Tuesday, May 4, 2010

House Speaker Pelosi claims the Bush Administration prohibited its own officials from briefing Congress until the September 2008 financial collapse was only hours away.


Nearly two years after the Wall Street meltdown drove the U.S. economy to the brink of collapse, and forced the U.S. government to bail it out with hundreds of billions of dollars of TARP money, House Speaker Nancy Pelosi now claims that the Bush Administration prohibited its own top officials who were handling the emerging crisis from briefing Congress until a complete financial collapse was only hours away.

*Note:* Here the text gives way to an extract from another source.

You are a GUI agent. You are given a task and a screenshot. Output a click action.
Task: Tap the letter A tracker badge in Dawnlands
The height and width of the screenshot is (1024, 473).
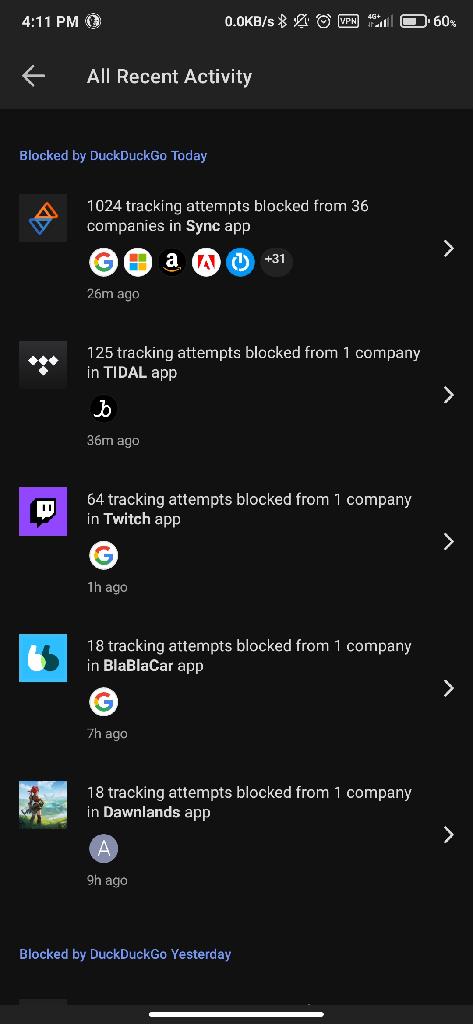(x=103, y=849)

In under-reported comments to journalists at a weekly press conference back in April, Pelosi claimed that the Bush administration knew well in advance that the September 2008 financial crisis would hit, and that Congress would need to authorize a unprecedented and unpopular bailout, but that top officials, including then-Treasury Secretary Henry Paulson, told her that they had been barred from briefing Congress about true extent of the crisis.
House Speaker Pelosi said on September 18th just after Barack Obama accepted the Democratic Presidential nomination, Lehman Brothers had just filed for bankruptcy, and the Federal Reserve had authorized the New York Fed to lend up to $85 billion to insurance giant AIG, that she called Paulson to ask for a full briefing the next morning.

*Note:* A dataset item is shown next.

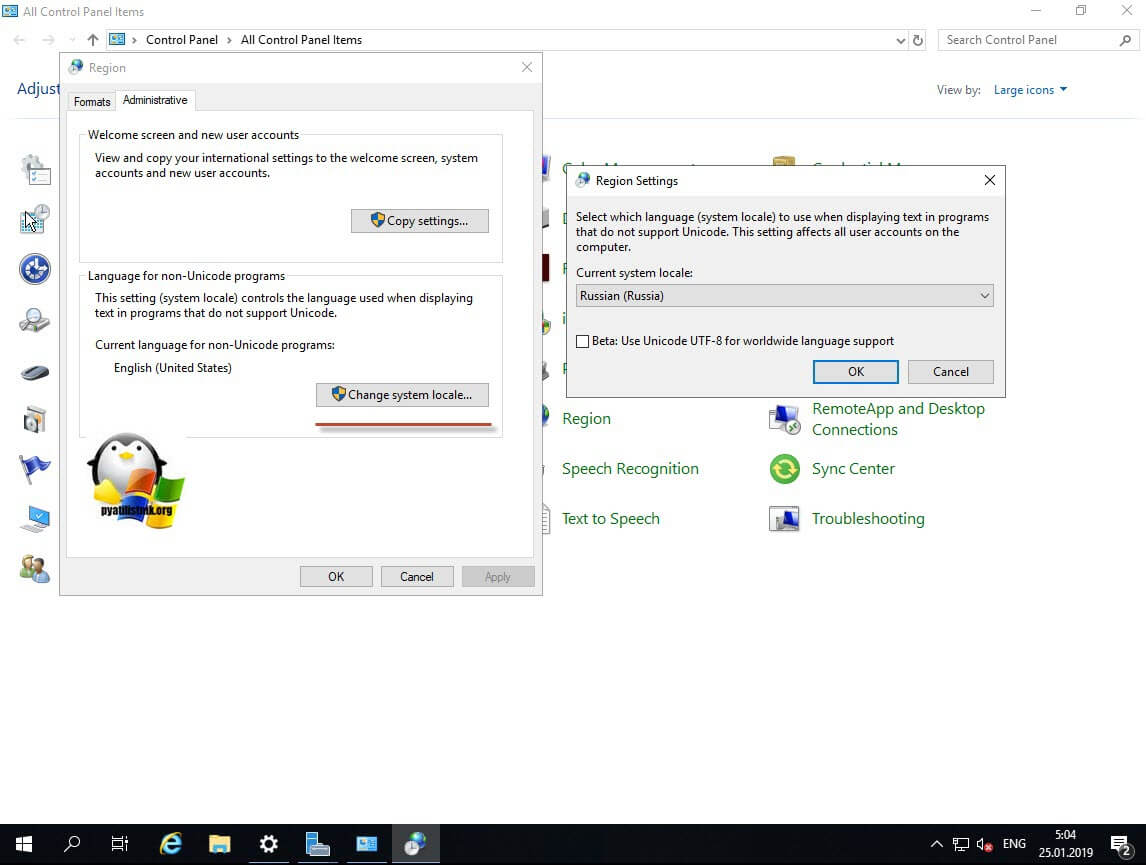Open the notification center icon
The image size is (1146, 865).
coord(1119,844)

Pelosi recalled, "Paulson said 'that will be too late. That will be too late. Tomorrow morning, 9 o'clock will be too late.' "I asked why am I calling you, why didn't you call me?’ Paulson then said 'We were not allowed to tell Congress, but since you called, we're going to answer your questions.”

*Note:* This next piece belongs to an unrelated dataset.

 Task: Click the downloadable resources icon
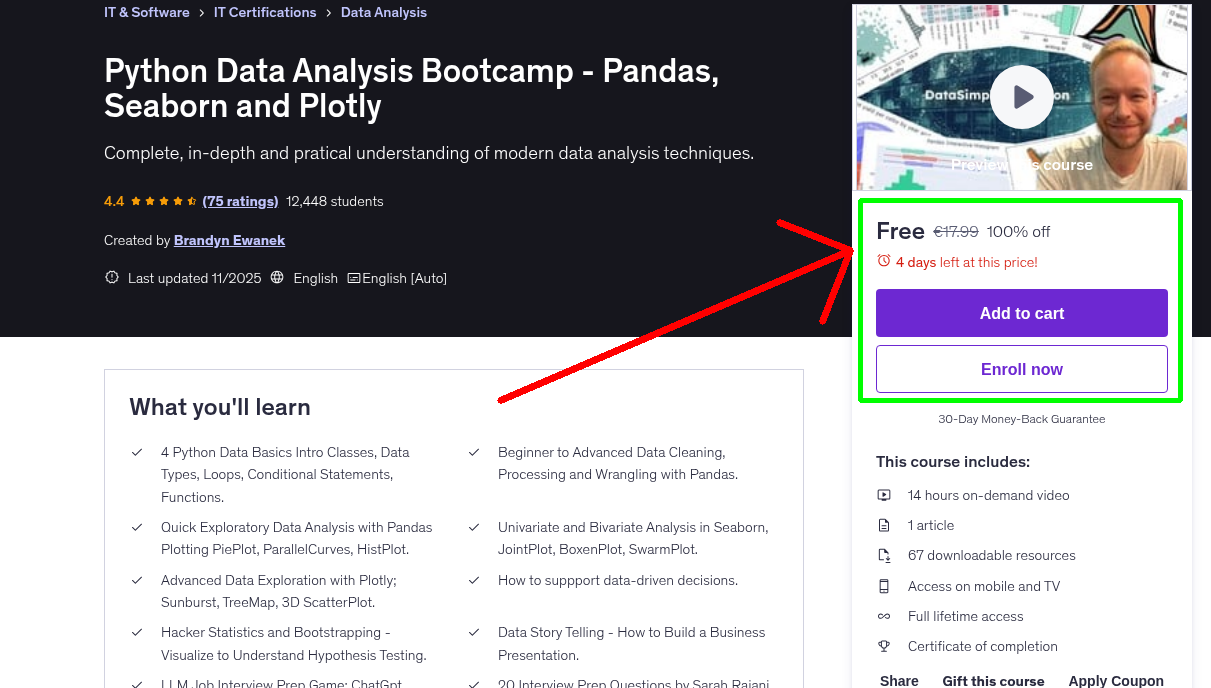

Because former Treasury-Secretary Paulson and others would not respond to Pelosi’s comments it is not clear if the Bush Administration's alleged decision not to brief Congress earlier was a calculated strategy to avoid spooking the already shaky financial markets thus worsening the crisis or, try to run out the clock past the 2008 presidential elections and blame the economic collapse on the next administration, or a combination of the two.